The "half of a six cylinder" runs remarkably smoothly. The vibration characteristics are every bit as impressive as the unit's lightweight and compact dimensions. In this respect, the three-cylinder engine shares a number of common features with the six-cylinder in-line engines - neither of them generates free inertial forces nor free moments of inertia. The three-cylinder engine is also free of first and second order inertial forces and the roll torque, which is very small compared to the six-cylinder engine, is completely eliminated by the use of a balance shaft. Thanks to its torsional vibration damper, which works on the principle of a centrifugal pendulum, the engine behaves immaculately even at low rpm, providing an extremely comfortable ride.

The three-cylinder sound - emotional and dynamic. In addition to the high-revving characteristics and gratifying responsiveness, the emotional sound of the engine also makes an important contribution to the driving experience. Because the frequency of the sound of a three-cylinder engine increases 50 percent faster than that of a four-cylinder, the engine is perceived as being extremely vivacious and sporty.

The new family of engines in detail. The forward-looking engine strategy of the BMW Group is the driving force behind lowering fuel consumption and CO2 emissions. Today, BMW TwinPower Turbo technology is used in petrol and diesel engines of various powers and capacities. With the introduction of the new Efficient Dynamics family of engines, this technology becomes the common characteristic of both types of engine, with three, four and six cylinders. Through the targeted development of additional components that can be used both for petrol and for diesel units, the BMW Group is steadily increasing the number of identical components within the family even further. In this way technical solutions in both current and future versions can be used on all of the engines, regardless of the number of cylinders, combustion method and power.

The BMW engine module system maximises synergies. The basis of the new family of engines is a common design principle for in-line units. The basic engine is made up of optimized cylinder modules with capacities of 500 cc each, developed to the pinnacle of thermodynamic efficiency for use in a passenger vehicle. Consequently the new three-cylinder engine has a capacity of 1.5 litres, the four-cylinder unit is 2.0 litres and the six-cylinder is 3.0 litres. The power developed in each cylinder is between 30 and 55 kW (at 60 - 80 Nm) in the case of the petrol engine, while the diesel develops between 20 and 45 kW (at 75 - 110 Nm).
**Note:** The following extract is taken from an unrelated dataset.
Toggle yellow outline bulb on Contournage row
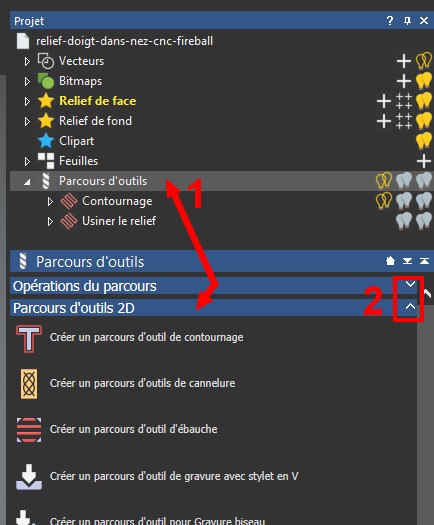Image resolution: width=434 pixels, height=525 pixels. point(384,201)
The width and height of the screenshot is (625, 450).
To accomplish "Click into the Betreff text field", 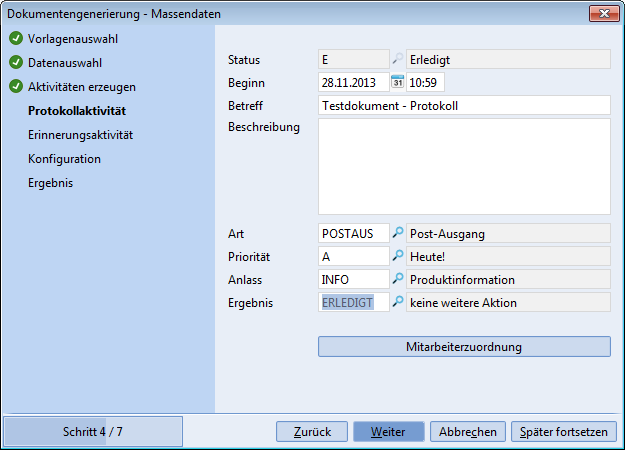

High degree of commonality between petrol and diesel engines. The structural similarities between the petrol and diesel engines include the distance between cylinders, the aluminium crankcase, the balance shaft design, the arrangement of the timing chain, the layout of the cylinder head bolts and the high-quality coating on the cylinder bore surfaces. Overall, the number of identical parts used in engines powered by the same type of fuel climbs to 60 percent, while the level of structural similarities between petrol and diesel engines is around 40%. Even more benefits are provided by standardised interfaces. In addition to the identical engine mounting points, these are primarily the interfaces to the cooling circuit, the intake and exhaust manifolds and the heating and air conditioning systems. Compared to current models, the number of possible combinations in these areas has decreased by about half. Finally, all of the power units have the same "cold" intake and "hot" exhaust sides. This is why the three and four-cylinder engines in this new family are eminently suited to both longitudinal and transverse mounting in future BMW and MINI models.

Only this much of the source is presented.